Gates: Kampf gegen Armut nicht vergessen

Bill Gates hatte auch was zu sagen.

Bill Gates hatte auch was zu sagen.

(Foto: AP)

Ein "Aktionsplan für Wachstum und Beschäftigung" soll dafür sorgen, dass die Länder enger zusammenarbeiten. "Um den unmittelbaren Herausforderungen der Weltwirtschaft zu begegnen, streben wir eine Koordination unserer Aktionen und unserer Politik an", heißt es. Dabei müsse jedes Land seinen Teil beitragen. Deutschland will unter anderem die Nachfrage auf dem Binnenmarkt ankurbeln, um den Leistungsbilanzüberschuss zu senken.

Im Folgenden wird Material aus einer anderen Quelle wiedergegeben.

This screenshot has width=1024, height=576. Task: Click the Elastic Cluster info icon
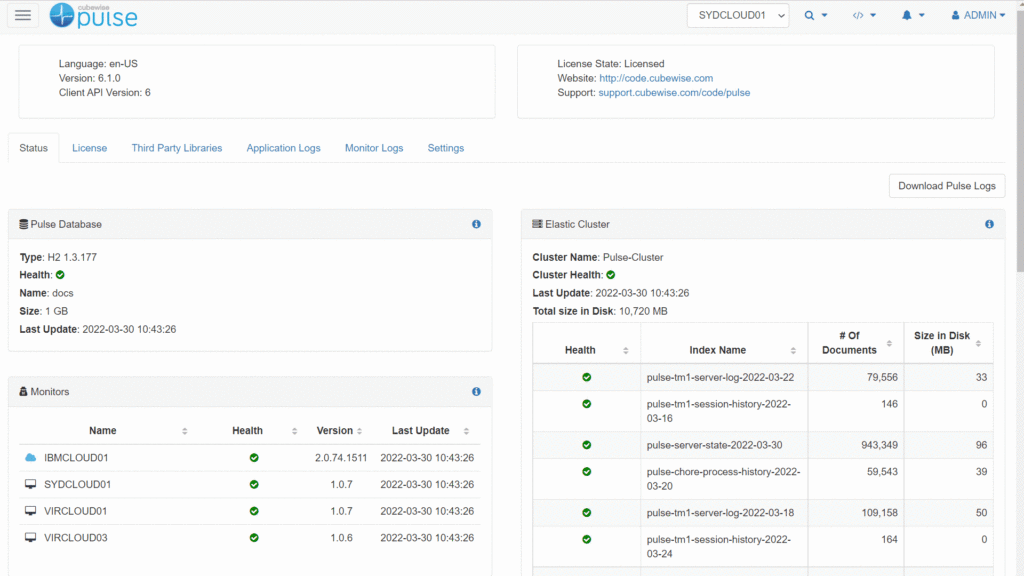click(x=989, y=224)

Der Microsoft-Gründer und Multimilliardär Bill Gates ermahnte die versammelten G20-Staaten ermahnt, trotz der Krise den Kampf gegen die Armut nicht zu vernachlässigen. "Ich will die Bedeutung dieser Krise in keiner Weise herunterspielen, aber ich glaube, dass wir auch die ärmsten Länder im Blick behalten sollten", sagte Gates in Cannes. Gates legte anschließend den in der südfranzösischen Stadt versammelten Staats- und Regierungschefs der 20 führenden Industrie- und Schwellenländer (G-20) einen Bericht über Armutsbekämpfung und Entwicklungsfinanzierung vor.